Google Lens, my private translator!

Khalida Douibi
2 min readJun 19, 2022

--

Copyrigh image: https://blog.google/products/translate/google-translates-instant-camera-translation-gets-upgrade/

Recently, I moved to a Flemish region where everything is written in Dutch! A language that I didn’t manage! All the documents related to my stay and my work are in the same language! Can you imagine the challenge that I had every day before discovering the power of Google Lens! I have used the application many times before by taking some photos of my plants to search for the name, and conditions to better keep them healthy and beautiful (I’m passionate about plants!). Then, I said what if I try it for the translation, does it will work?

I was surprised because it works very well even in real-time, I only need to take a picture, and I choose to translate from Dutch to English/French and that’s it! Technology is a lifesaver! That’s why I’m passionate about AI, ML, and the data science field!

I was curious about the algorithm used behind the Google lens, so I read more about it here but let’s summarize it briefly below.

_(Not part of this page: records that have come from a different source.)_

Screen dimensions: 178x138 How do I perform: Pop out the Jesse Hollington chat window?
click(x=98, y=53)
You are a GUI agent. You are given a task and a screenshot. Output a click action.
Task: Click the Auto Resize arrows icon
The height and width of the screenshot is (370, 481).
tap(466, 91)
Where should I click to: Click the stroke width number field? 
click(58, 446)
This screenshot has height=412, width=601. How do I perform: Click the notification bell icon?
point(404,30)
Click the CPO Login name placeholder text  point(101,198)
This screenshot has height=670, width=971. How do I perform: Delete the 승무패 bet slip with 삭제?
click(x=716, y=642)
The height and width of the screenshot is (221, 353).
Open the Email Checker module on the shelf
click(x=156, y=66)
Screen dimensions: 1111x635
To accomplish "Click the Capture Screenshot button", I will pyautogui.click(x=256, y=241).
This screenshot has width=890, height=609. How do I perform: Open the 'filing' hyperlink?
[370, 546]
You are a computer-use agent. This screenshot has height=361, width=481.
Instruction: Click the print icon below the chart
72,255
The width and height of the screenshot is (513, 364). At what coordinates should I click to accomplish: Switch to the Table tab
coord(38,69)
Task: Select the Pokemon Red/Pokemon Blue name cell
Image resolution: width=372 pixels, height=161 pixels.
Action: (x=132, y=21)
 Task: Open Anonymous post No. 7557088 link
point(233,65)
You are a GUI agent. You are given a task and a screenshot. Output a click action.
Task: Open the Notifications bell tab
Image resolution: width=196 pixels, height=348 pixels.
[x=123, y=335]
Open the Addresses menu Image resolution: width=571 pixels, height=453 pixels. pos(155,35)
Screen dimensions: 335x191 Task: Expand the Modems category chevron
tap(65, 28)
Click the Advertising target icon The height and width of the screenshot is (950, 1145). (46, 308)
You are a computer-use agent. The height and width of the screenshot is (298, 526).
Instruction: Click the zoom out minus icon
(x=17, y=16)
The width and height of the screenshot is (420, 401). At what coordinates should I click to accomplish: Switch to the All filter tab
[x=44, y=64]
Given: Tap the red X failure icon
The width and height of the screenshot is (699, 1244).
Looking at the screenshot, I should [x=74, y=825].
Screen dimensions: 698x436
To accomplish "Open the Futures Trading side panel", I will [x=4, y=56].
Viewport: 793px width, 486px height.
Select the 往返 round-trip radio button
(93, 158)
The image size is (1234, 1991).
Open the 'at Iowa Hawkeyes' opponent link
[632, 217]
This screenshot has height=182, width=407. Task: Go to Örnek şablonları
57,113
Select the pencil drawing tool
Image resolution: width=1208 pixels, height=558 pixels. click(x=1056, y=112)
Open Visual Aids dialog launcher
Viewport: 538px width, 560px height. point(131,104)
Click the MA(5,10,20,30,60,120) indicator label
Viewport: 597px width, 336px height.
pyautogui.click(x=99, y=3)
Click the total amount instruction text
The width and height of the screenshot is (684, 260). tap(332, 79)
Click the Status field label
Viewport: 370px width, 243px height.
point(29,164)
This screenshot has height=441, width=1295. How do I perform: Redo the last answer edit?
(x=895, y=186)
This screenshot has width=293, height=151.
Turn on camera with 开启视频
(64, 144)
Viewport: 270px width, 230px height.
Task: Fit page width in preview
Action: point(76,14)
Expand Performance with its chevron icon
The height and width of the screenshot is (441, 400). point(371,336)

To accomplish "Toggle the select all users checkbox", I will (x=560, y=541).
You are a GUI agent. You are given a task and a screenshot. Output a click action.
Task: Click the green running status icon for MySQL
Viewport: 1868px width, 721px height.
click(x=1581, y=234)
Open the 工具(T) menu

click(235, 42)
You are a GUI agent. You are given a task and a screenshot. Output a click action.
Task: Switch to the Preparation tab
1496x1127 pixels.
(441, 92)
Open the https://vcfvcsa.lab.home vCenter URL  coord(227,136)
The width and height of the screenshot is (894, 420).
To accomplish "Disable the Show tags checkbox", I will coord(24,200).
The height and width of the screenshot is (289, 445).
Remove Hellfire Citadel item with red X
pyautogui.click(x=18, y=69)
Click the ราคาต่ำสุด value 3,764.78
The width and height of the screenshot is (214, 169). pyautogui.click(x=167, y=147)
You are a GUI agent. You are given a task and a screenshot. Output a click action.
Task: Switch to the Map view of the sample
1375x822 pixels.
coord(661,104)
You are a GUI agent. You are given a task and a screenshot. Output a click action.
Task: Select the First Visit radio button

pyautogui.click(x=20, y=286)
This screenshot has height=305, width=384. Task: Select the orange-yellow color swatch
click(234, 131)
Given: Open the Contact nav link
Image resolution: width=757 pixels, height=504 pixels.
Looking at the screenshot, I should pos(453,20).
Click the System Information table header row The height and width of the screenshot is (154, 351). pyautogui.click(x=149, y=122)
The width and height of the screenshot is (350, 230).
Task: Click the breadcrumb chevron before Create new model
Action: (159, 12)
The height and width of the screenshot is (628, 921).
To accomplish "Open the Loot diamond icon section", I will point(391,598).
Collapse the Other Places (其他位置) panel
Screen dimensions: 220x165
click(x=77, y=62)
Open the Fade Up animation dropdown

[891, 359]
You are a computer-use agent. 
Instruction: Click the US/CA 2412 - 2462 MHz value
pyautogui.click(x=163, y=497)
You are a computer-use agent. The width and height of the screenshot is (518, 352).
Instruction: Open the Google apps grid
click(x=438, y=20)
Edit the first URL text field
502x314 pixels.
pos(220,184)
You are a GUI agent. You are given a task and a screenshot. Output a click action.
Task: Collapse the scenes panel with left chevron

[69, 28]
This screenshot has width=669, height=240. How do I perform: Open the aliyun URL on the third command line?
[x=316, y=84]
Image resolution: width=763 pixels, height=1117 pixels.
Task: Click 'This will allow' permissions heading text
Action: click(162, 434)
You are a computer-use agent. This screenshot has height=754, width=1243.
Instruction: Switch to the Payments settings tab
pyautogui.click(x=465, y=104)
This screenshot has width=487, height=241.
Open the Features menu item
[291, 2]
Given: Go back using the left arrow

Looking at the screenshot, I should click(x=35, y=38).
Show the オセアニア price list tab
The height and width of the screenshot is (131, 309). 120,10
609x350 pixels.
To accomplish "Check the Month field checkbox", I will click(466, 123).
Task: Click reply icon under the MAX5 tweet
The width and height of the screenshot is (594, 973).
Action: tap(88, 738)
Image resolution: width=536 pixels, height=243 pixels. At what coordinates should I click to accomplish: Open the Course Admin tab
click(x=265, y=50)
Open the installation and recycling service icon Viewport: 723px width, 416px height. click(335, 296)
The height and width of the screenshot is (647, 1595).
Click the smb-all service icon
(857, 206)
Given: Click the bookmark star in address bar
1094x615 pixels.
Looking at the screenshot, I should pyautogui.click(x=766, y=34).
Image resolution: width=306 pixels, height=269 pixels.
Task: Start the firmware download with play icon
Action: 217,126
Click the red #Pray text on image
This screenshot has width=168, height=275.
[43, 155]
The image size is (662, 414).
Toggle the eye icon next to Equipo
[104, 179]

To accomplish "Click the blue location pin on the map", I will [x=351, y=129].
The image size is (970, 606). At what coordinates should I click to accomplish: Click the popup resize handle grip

  • Google lens is based on computer vision, machine learning, and Google knowledge graph to detect objects/text from the image (1). For the translation in context, Lens uses Google Translate’s neural machine translation (NMT) algorithms, to translate entire sentences at a time, instead of a word-by-word strategy, in order to preserve proper grammar and diction (2).
  • Neural Machine Translation (NMT) is an end-to-end learning approach for automated translation, with the potential to overcome many of the weaknesses of conventional phrase-based translation systems (3).
  • Google Lens is using the context for a better translation, for that Lens redistributes the translation into lines of similar lengths and selects an appropriate font size to match; it also matches the color of translation and the background with the original text using a heuristic that assumes background and text are different in terms of heuristics and the former takes up the majority of the space. This helps Lens to classify the pixel into whether it represents the background or the text. Then it samples the average color from the two regions and ensures that the translated text matches the original (4).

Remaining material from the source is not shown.